** Entries supplied **
┄┄┄┄┄┄

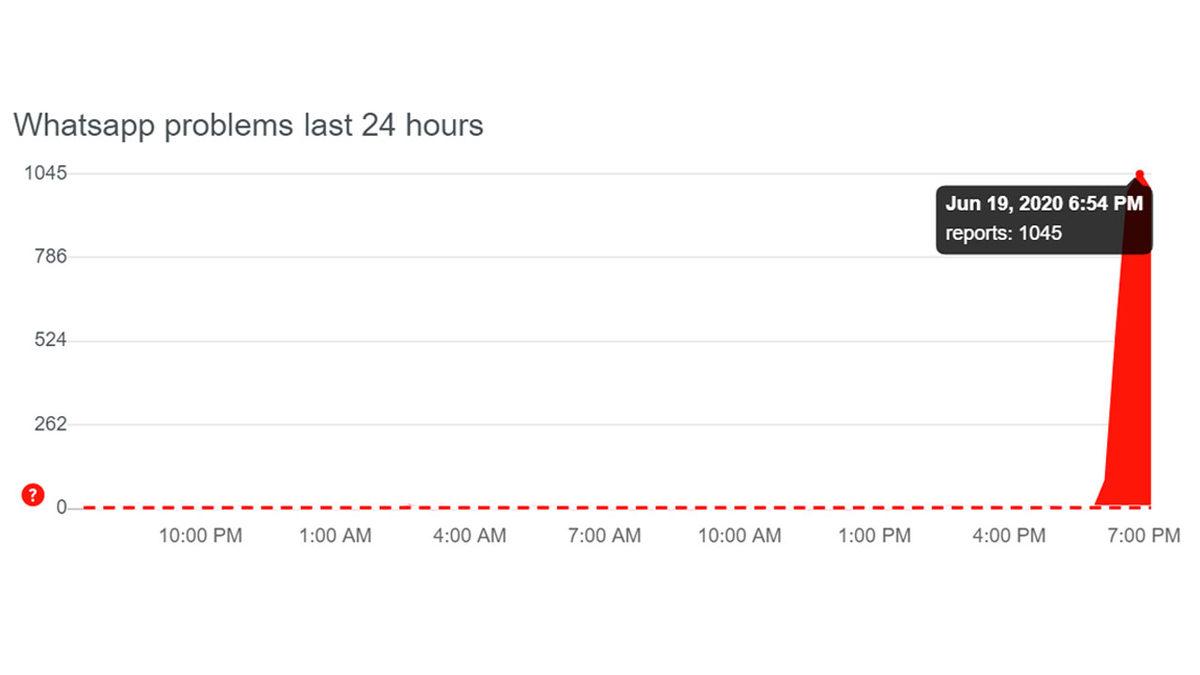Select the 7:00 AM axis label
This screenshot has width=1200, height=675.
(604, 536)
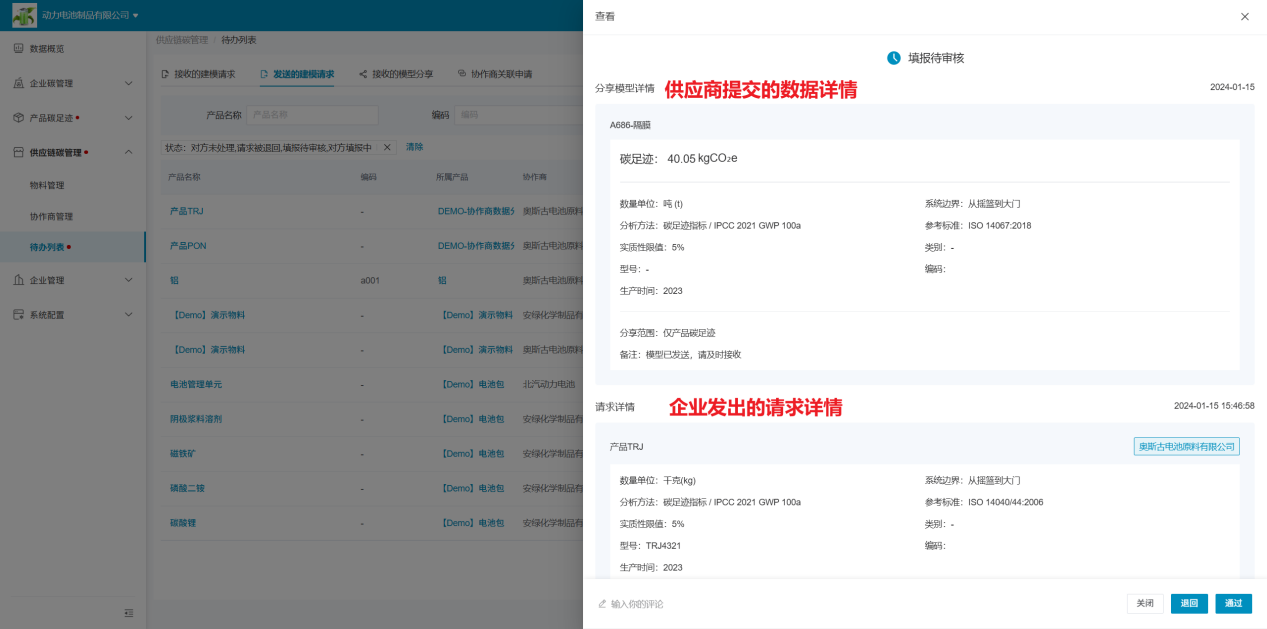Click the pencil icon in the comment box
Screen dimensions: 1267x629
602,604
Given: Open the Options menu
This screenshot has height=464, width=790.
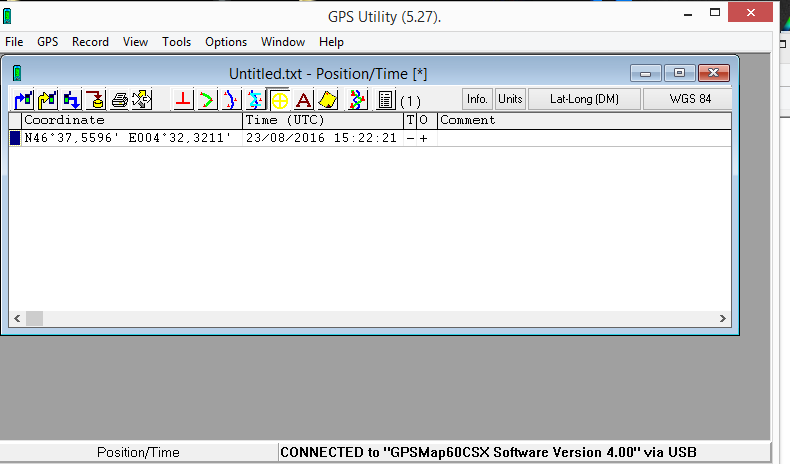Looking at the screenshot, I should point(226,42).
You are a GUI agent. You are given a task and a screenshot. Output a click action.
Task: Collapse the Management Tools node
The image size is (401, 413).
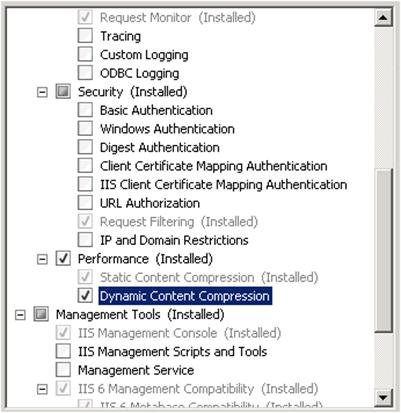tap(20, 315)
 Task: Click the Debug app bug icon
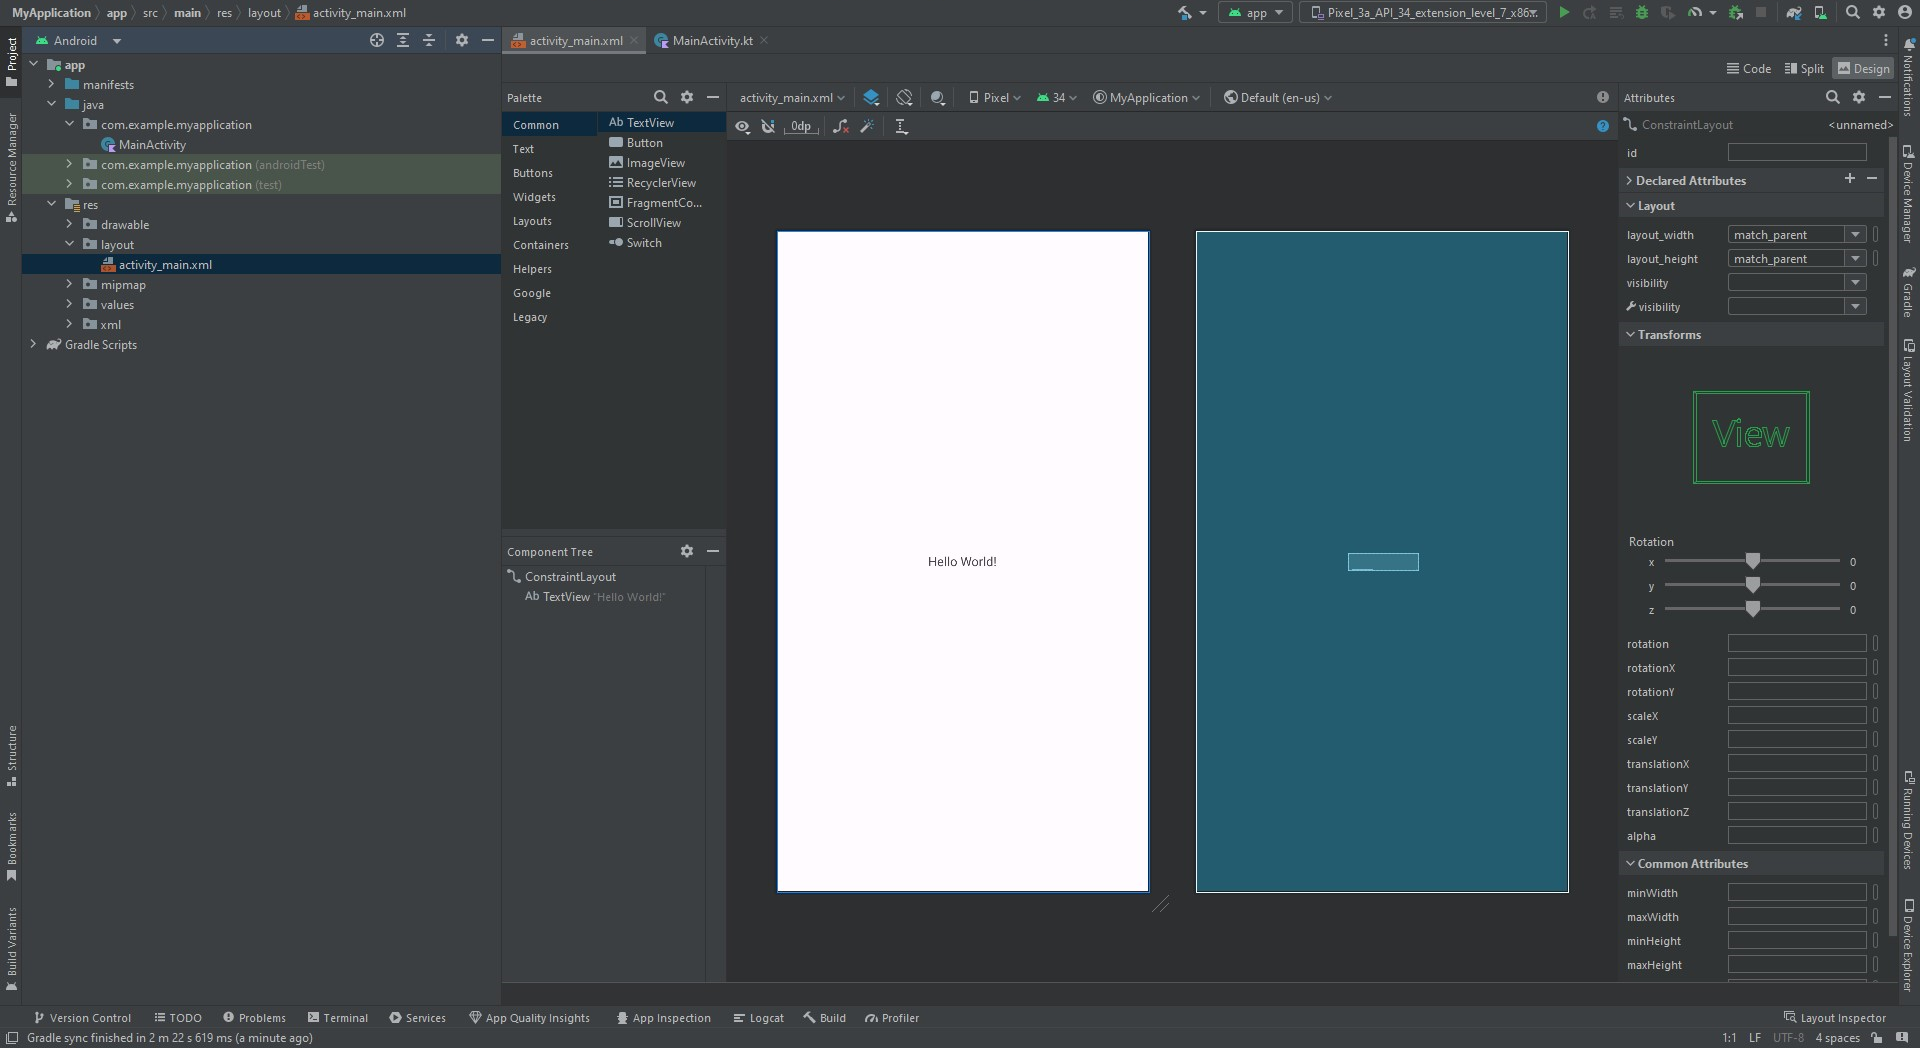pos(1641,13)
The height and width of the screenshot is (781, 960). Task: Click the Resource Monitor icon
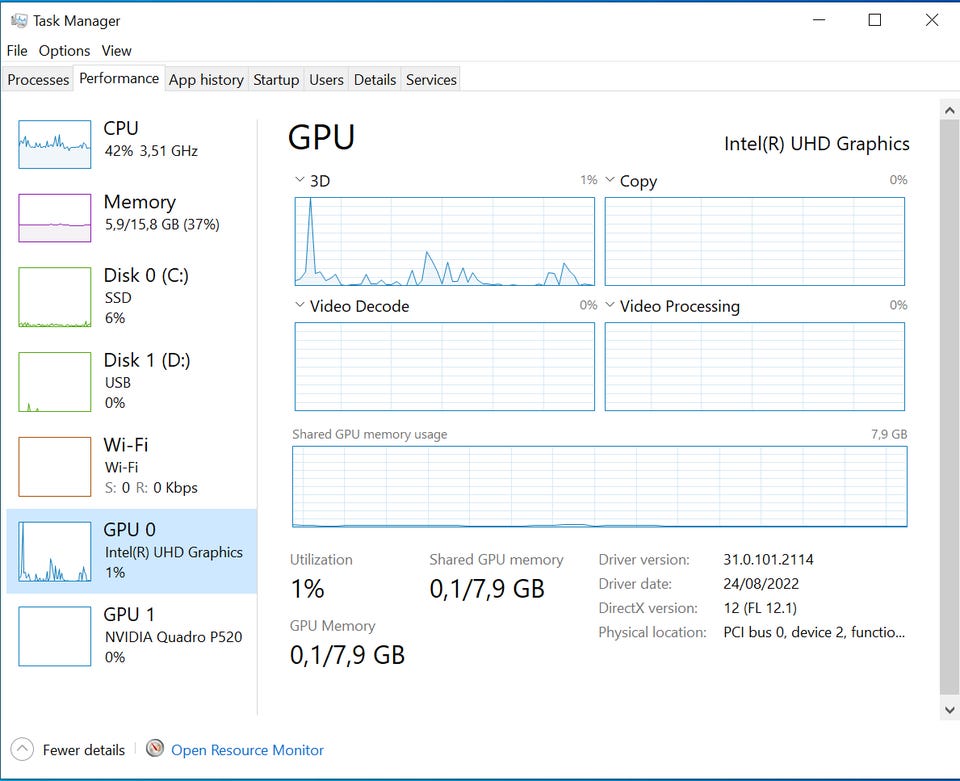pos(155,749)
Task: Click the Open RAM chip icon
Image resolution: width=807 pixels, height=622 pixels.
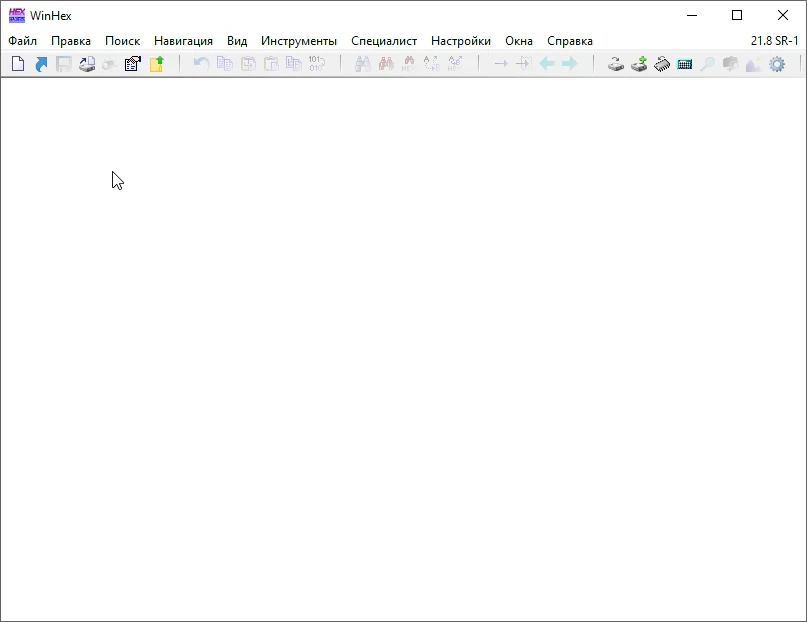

┄┄┄┄┄┄

Please output the lines of the records above from the one with "The image size is (401, 413)." through the last, exactly as they appear and with both ends included; skip any pictures and add nothing.

** Exercise answer **
The image size is (401, 413).
tap(20, 315)
 Task: Click the Debug app bug icon
pos(1641,13)
The height and width of the screenshot is (781, 960). Task: Click the Resource Monitor icon
pos(155,749)
Task: Click the Open RAM chip icon
Image resolution: width=807 pixels, height=622 pixels.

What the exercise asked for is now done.